Sergio Perez’s crash in qualifying for the Monaco Grand Prix provided Red Bull’s rivals with a vital opportunity to study the design of the RB19’s floor.
However one designer said the sheer sophistication of Red Bull’s floor layout will make it hard to copy even now they’ve seen it.
“It’s so complex that on a 2D photo, because of the way the light is, it’s so curved, you can’t figure any of it out,” said Williams’ head of vehicle performance Dave Robson.
“I guess it’s just coincidental they do it all like that because that’s how they get the downforce. But it doesn’t half make it difficult to copy!”
The underside of Mercedes’ car was also seen after Lewis Hamilton crashed in final practice. But their trackside engineering director Andrew Shovlin said their dominant rivals will be more irked by having their secrets shown to the world.
“I suspect they’re probably more annoyed about their car being left in the sky than we would be about ours,” said Shovlin.

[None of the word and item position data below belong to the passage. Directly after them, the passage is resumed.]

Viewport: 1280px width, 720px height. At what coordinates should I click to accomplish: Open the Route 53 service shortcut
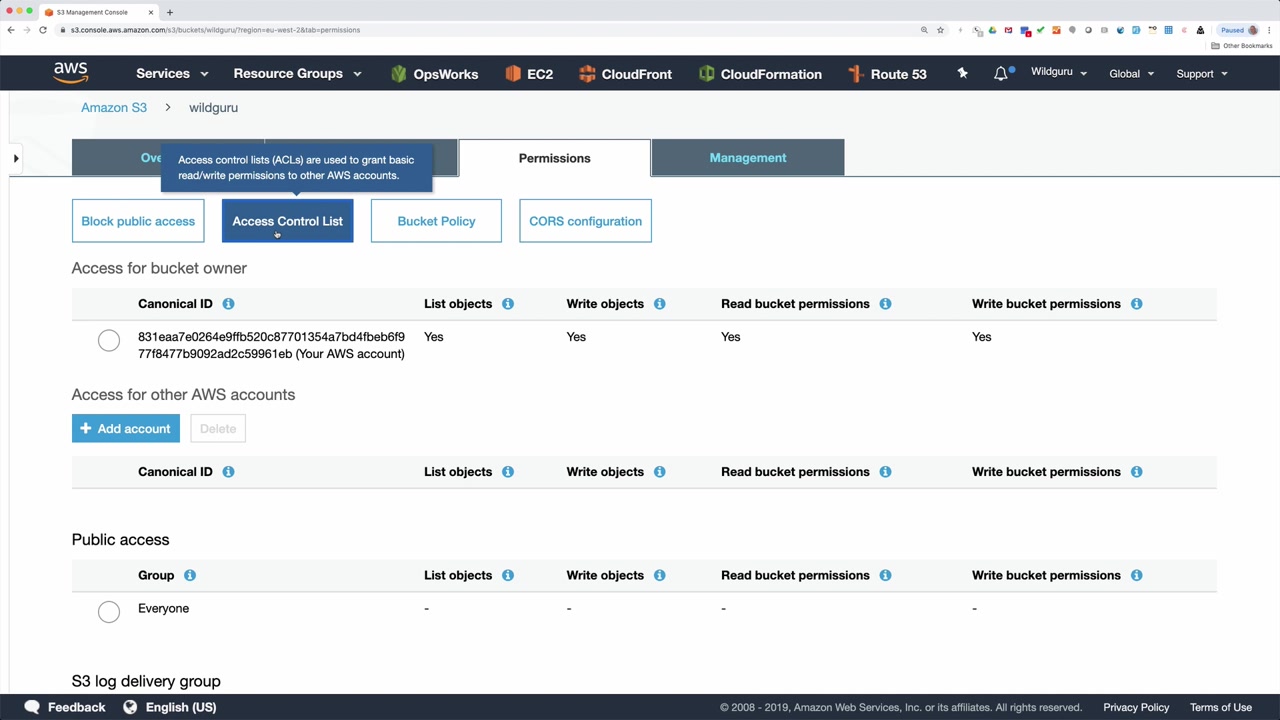(x=887, y=74)
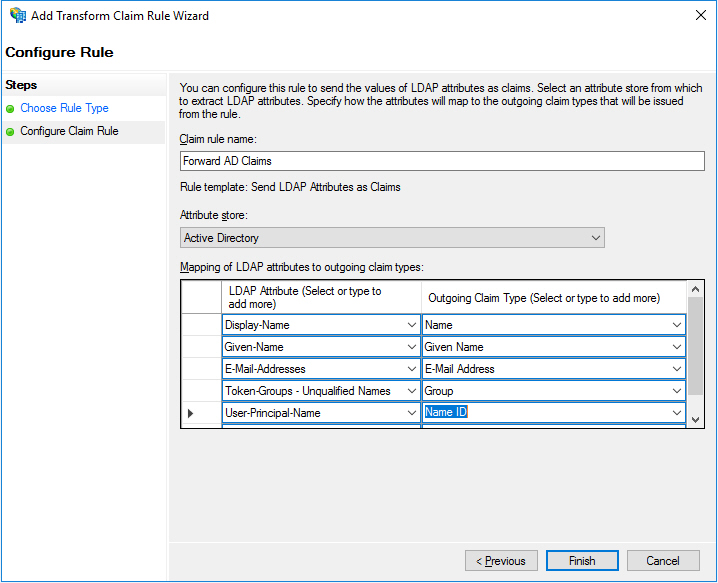Expand the Group outgoing claim dropdown

point(677,391)
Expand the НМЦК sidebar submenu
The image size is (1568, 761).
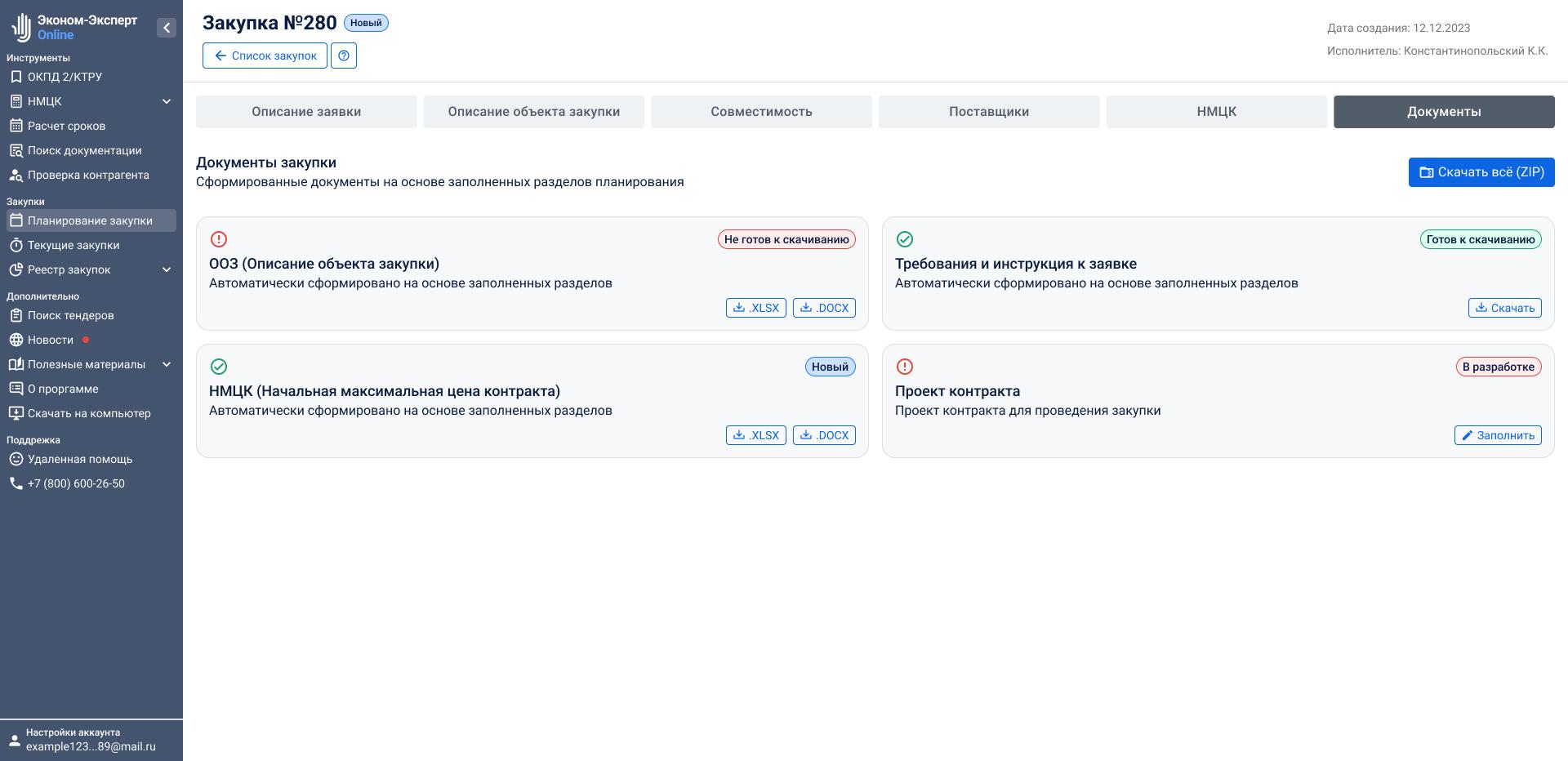(167, 101)
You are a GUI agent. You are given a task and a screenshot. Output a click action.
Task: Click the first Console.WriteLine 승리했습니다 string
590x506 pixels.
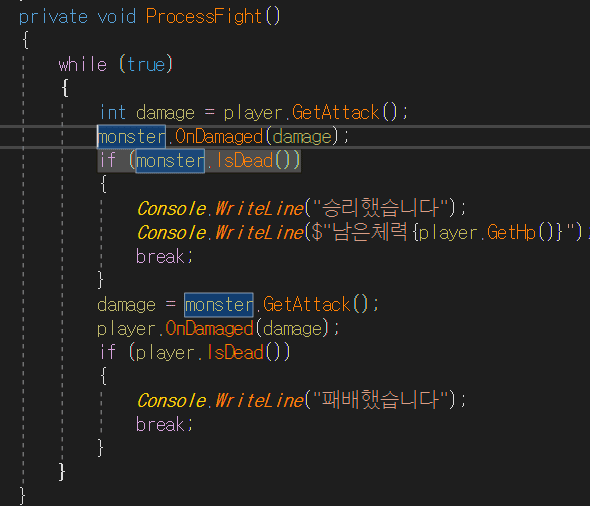click(x=381, y=208)
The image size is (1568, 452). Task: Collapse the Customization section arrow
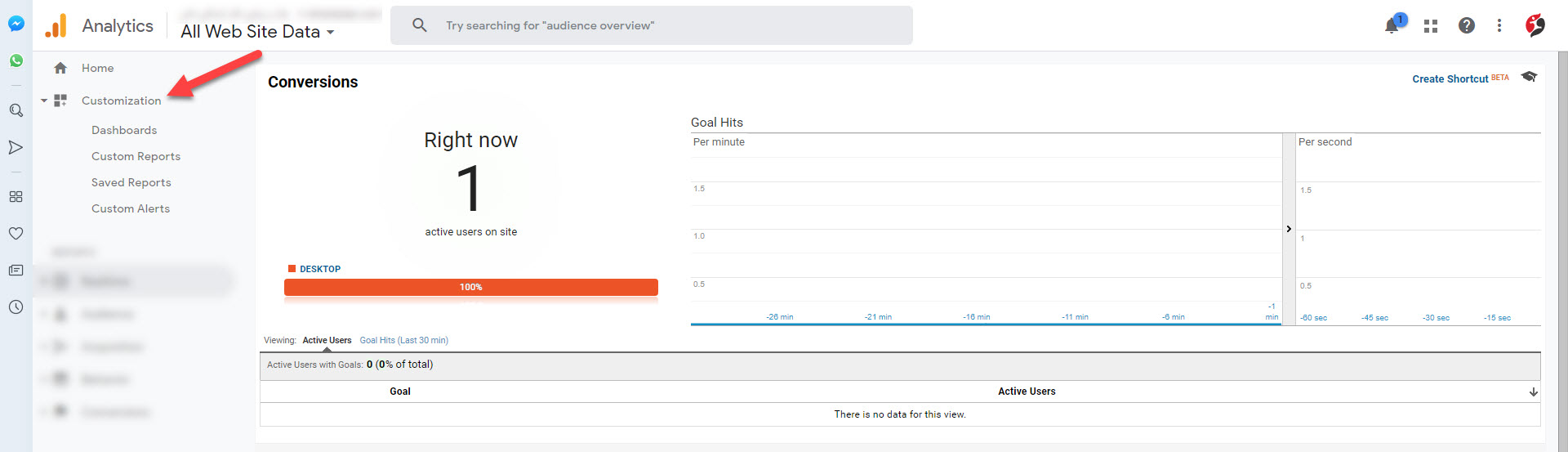[44, 101]
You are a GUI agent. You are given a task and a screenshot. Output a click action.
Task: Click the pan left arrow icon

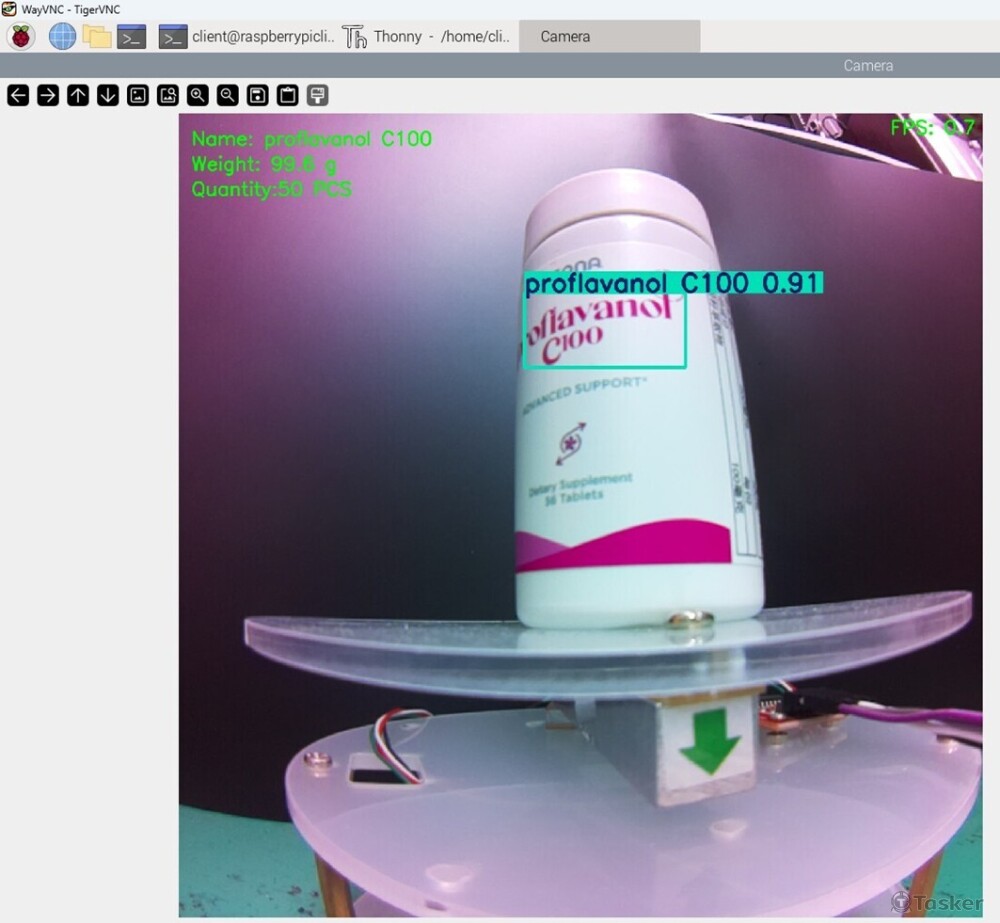tap(18, 96)
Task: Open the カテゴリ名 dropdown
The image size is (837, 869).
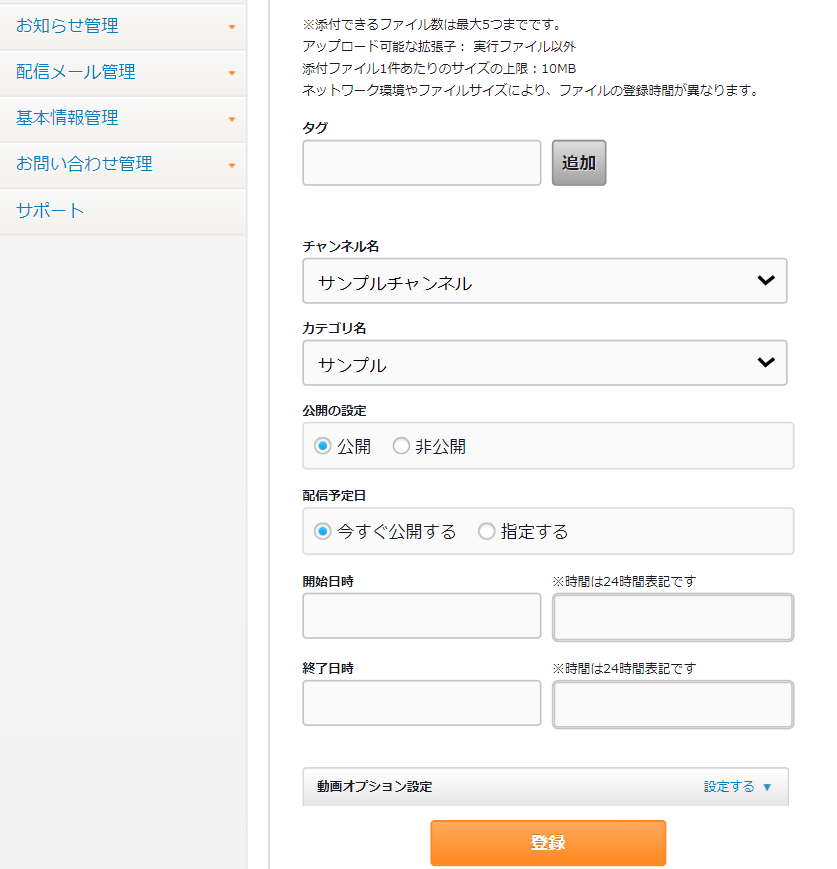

“To be honest with these regulations the most important bit is the bit that you don’t normally get to see. So the teams will be all over those kind of photographs. Monaco is a good opportunity to get that kind of shot.”
The tight restrictions on weight distribution in F1 today means the sight of cars being lifted into the air by cranes doesn’t reveal the same information it once did, said Shovlin.
“Years ago, when your weight distribution could be anywhere between 48% and 43 you paid a bit more attention to where people are. If they lifted a car, you could sort of try and work out where the centre of gravity was. These days you’ve got a pretty narrow window to work in by the regulations anyway.”